== Segment start ==

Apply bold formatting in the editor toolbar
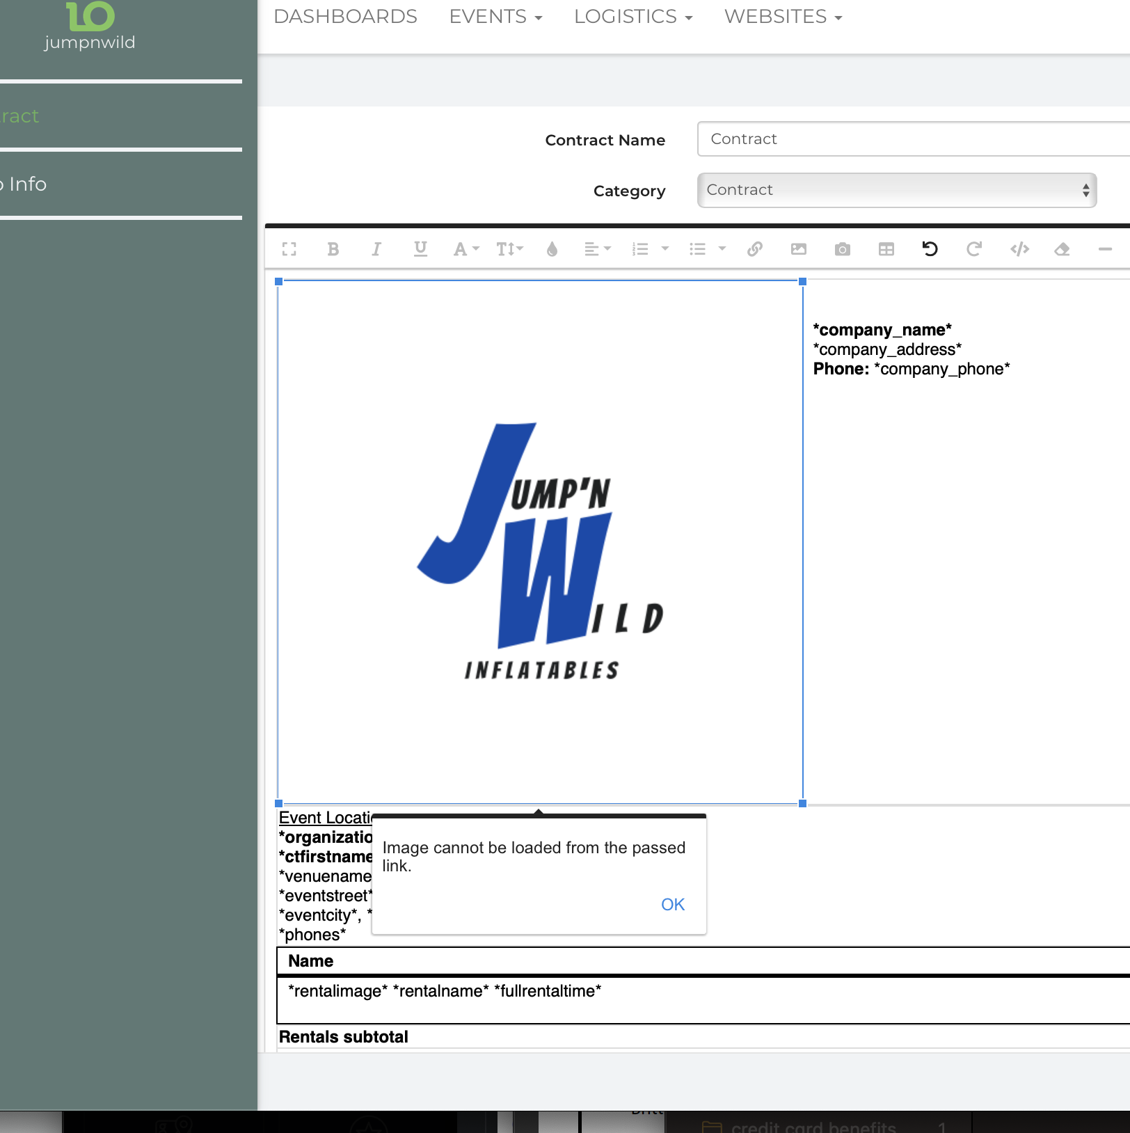The height and width of the screenshot is (1133, 1130). (333, 249)
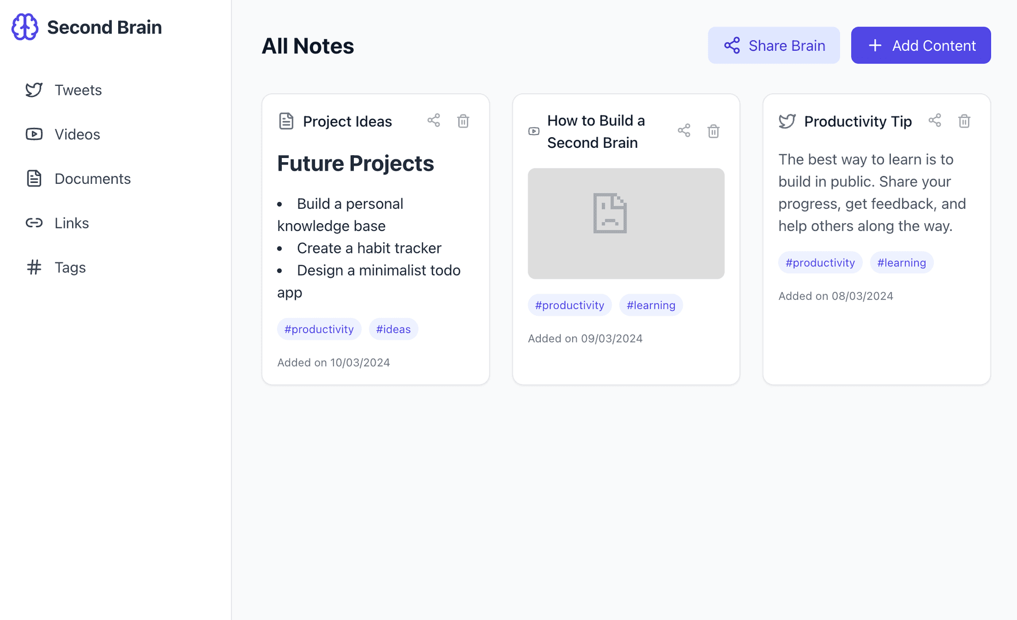Image resolution: width=1017 pixels, height=620 pixels.
Task: Click the Second Brain logo icon
Action: (x=25, y=27)
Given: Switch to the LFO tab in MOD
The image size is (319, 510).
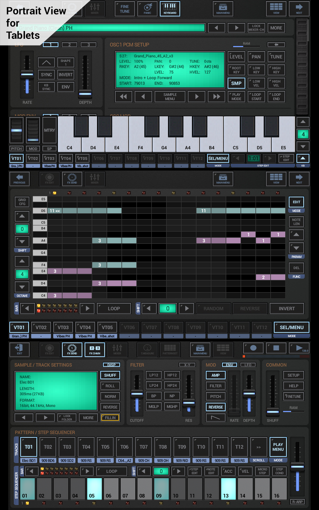Looking at the screenshot, I should point(248,365).
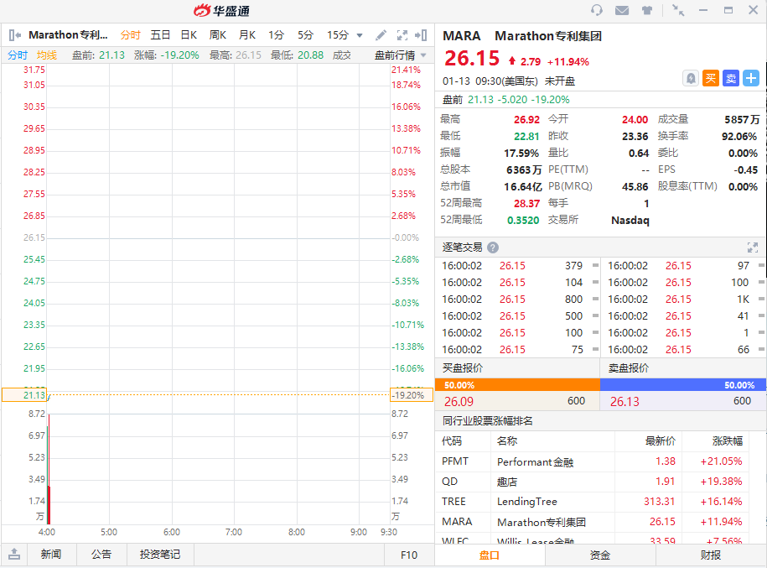The width and height of the screenshot is (767, 568).
Task: Open the 15分 interval dropdown arrow
Action: pyautogui.click(x=360, y=35)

== Segment end ==

Try it: Repeat the records above exactly. No pictures go into the repeat.

Exercise answer:
Apply bold formatting in the editor toolbar
The height and width of the screenshot is (1133, 1130). (333, 249)
Image resolution: width=1017 pixels, height=620 pixels.
Task: Click the Second Brain logo icon
Action: (x=25, y=27)
Given: Switch to the LFO tab in MOD
The image size is (319, 510).
Looking at the screenshot, I should point(248,365).
The width and height of the screenshot is (767, 568).
Task: Open the 15分 interval dropdown arrow
Action: pyautogui.click(x=360, y=35)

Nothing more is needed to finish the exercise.